The dates and names given furnish an outline of history that can easily be copied in memory. But it should be buttressed and supplemented by the second device, suggested by a briefer use of it by Professor W. W. White, which connects two similar events of similar dates, the one before, the other after, Christ, by a semicircular line. In 1921 a majority of the people of the United States, at present rates of centralization, will live in cities of eight thousand or more inhabitants. This is naturally associated by contrast with the rural period of Abram, who was called 1921 B. C. A line from our own time 1900 A. D. to 1900 B. C. helps us to remember the age of Abraham. So it is easy to

fix in memory the year when Moses was born, 1571 B. C., by associating it with the date when Luther, a kindred spirit, nailed the theses to the church door and so inaugurated the Reformation-the latter date being made of the same figures with one transposed, 1517 A. D. The same line associates the year of the discovery of America, which we easily remember, 1492 A. D., with the year of the exodus, 1491 B. C., which we should otherwise forget. King Alfred, the poet statesman, died 901 A. D., which helps us to remember that Solomon died 975 B. C. The battle of Tours, 732 A. D., which turned back the Mohammedan armies forever from Europe, is naturally associated with the divine overthrow of Sennacherib in 760 (sung by Isaiah, and so fixing his place in history),

by which the Assyrians were driven back for a century from Palestine. Justinian, who promulgated his Christian code of laws in 528 A. D., we link with Daniel, who, in 528 B. C., prophesied of the world's conquest by the law of Christ. The beginning of Papacy, 445 A. D., and fall of Rome, 476 A. D., we associate with the rebuilding of Jerusalem by Ezra, 445 B. C. The story of Constantine beholding the cross in the sky as the token of victory, 331 A. D., we remember by association with a similar legend of Alexander the Great, who, in 333 B. C., when about to attack Jerusalem, is said to have been turned back by beholding the High Priest in his glorious robes, because he had previously seen the same figure in a dream.

In the center of the chart is CHRIST, the Lord of time as well as of eternity, whose royal marks, “B. C.” and “ A. D.," are on all the facts of history.

CHRONOLOGICAL DATA OF HUMANE PROGRESS.

SHOWING THE INFLUENCE OF CHRIST ON THE EIGHTEEN CHRISTIAN CENTURIES SINCE THE NEW TESTAMENT WAS COMPLETED.

I shall read the history of the world aright only as I read it through the mind of Christ.-Rev. A. J. BEHRENDS, D. D., in Homiletic Review, February, 1885.

The centuries are all lineal children of one another.-CARLYLE. Geography and chronology are the eyes of history, -Professor H. B. ADAMS.
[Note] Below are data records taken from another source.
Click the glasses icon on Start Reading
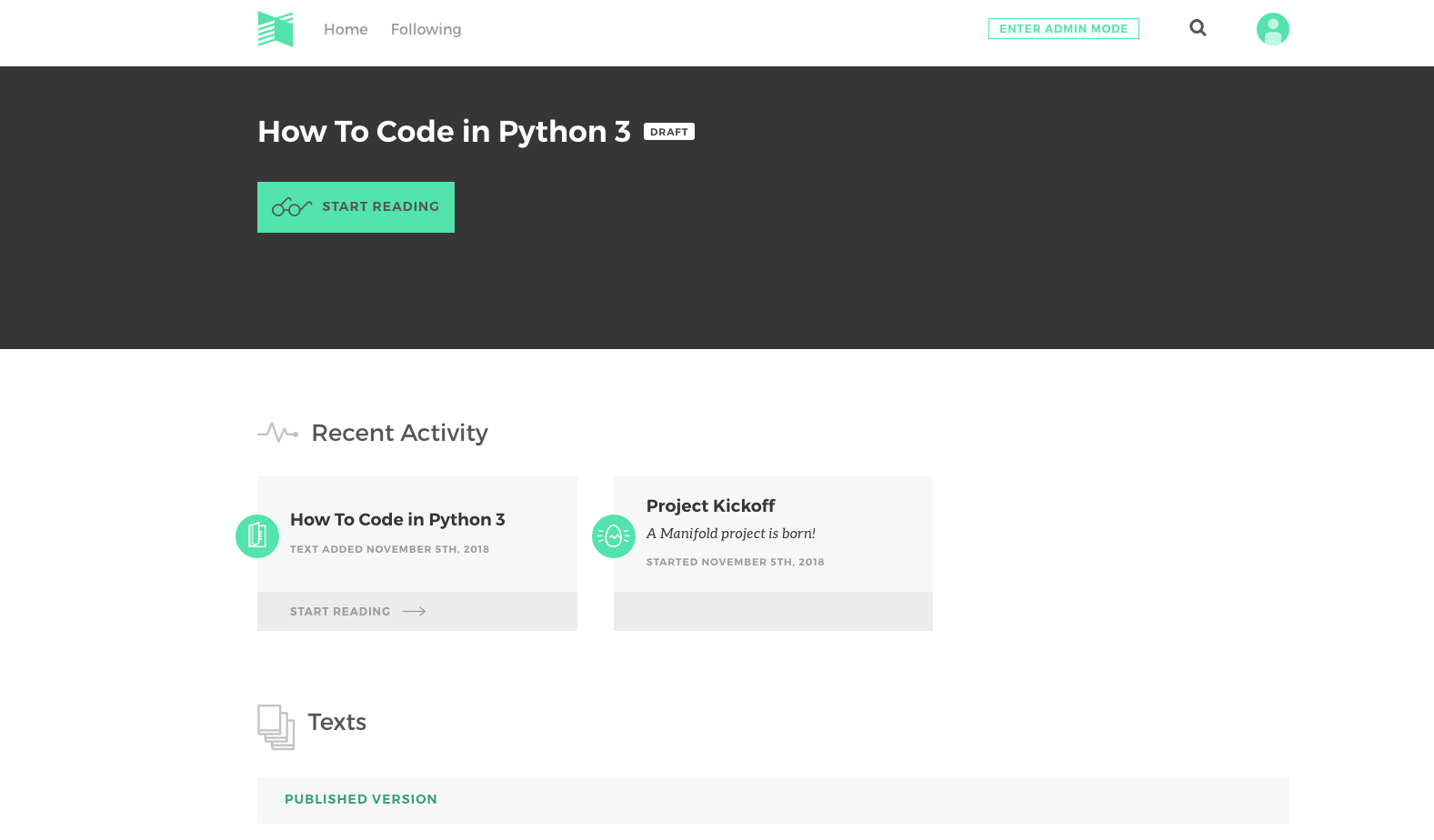Image resolution: width=1434 pixels, height=840 pixels. pyautogui.click(x=292, y=207)
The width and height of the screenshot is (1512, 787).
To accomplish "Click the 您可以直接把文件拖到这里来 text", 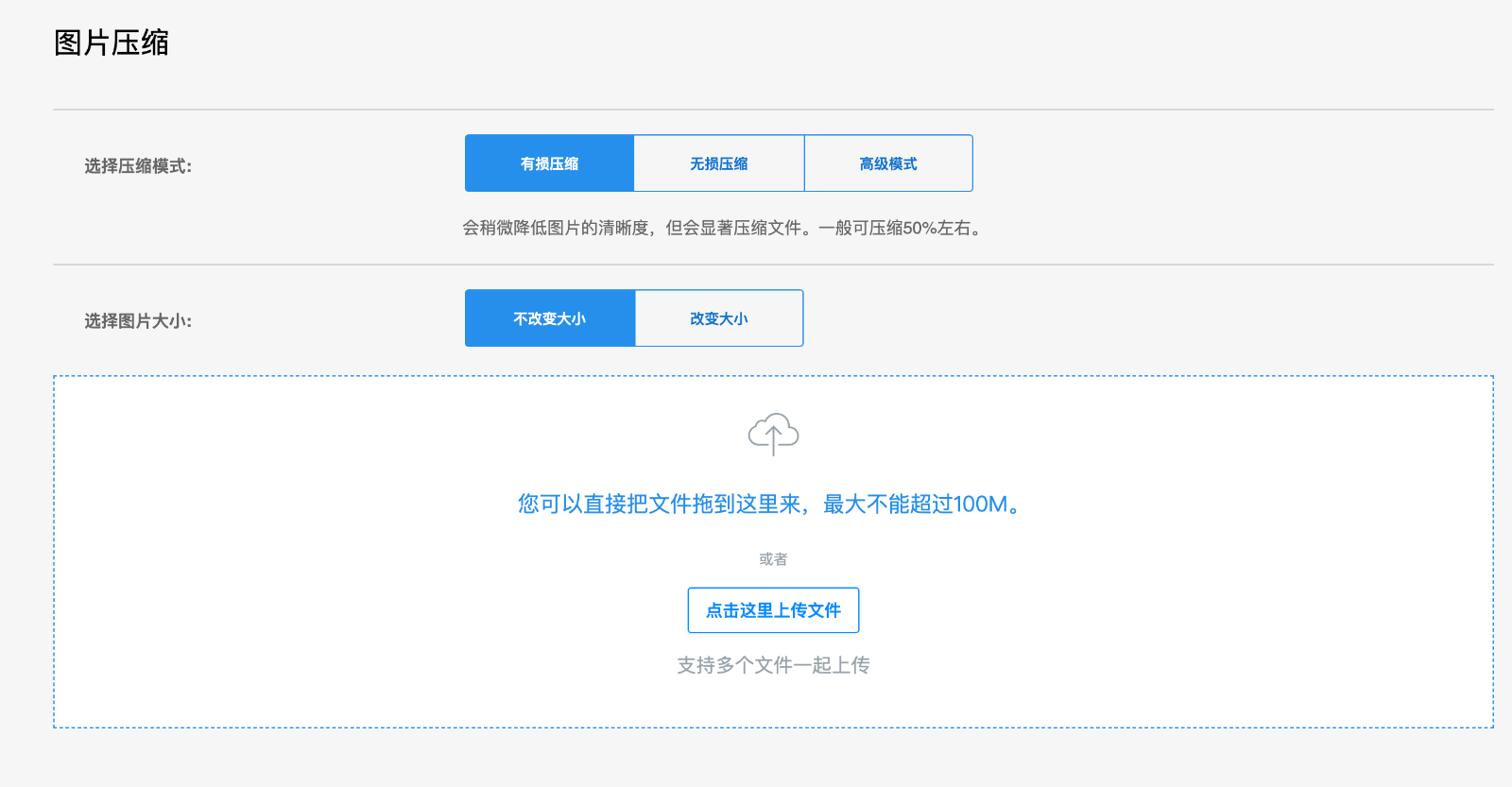I will [659, 505].
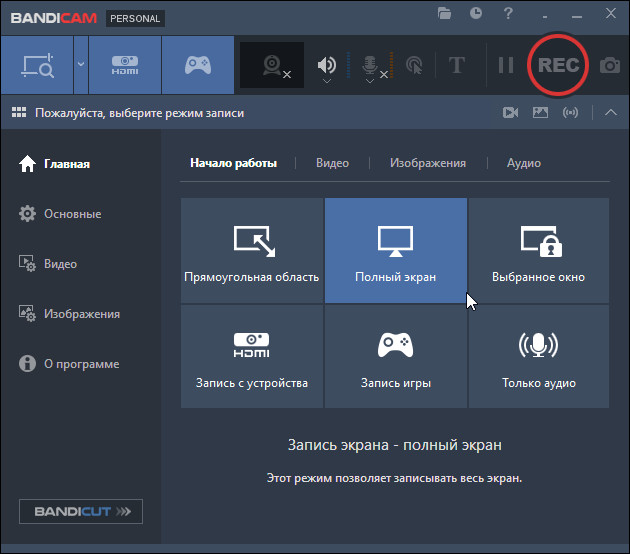This screenshot has width=630, height=554.
Task: Open the output folder icon in title bar
Action: [x=445, y=14]
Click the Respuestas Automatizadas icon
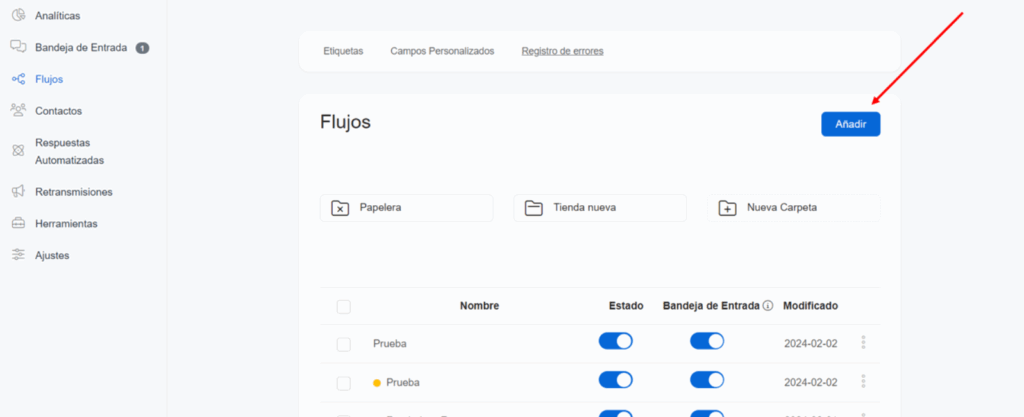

"Henceforth my heart shall sigh no more

For olden time and holier shore;

God's love and blessing, then and there
Are now and here and everywhere.
All of good the past has had

Remains to make the new time glad."

-WHITTIER.

Histories formerly recorded little save politics, the stories of kings and their battles. Recently men are writing the histories of peoples, with special reference to their domestic conditions in various ages. We seek to give each reader in these data the facts and forces and philosophy out of which he may construct a universal history, not of politics or of peoples, as such, but of moral progress; including politics and social conditions, so far as they are vitally related to liberty, charity, and reform. In this view we have noted chiefly those dates that are milestones in man's moral and spiritual advance, with only so much reference

to kings as may show more clearly in history the hand of the King of kings. We have recorded inventions and discoveries in this newest testament of the life of Christ, because they have been made, as every world exposition so clearly exhibits, almost wholly in Christian nations— gunpowder and the mariner's compass being almost the only inventions effectively introduced to the world by the aged nations of pagan culture, and one of these an invention the world might well have spared. The first telegraphic message, "What hath God wrought!" is a fitting motto for the whole patent office. "Every invention that gives a man larger and easier mastery over nature, and liberates his spirit a little more from the necessity of continual drudgery, promotes the coming of the Kingdom."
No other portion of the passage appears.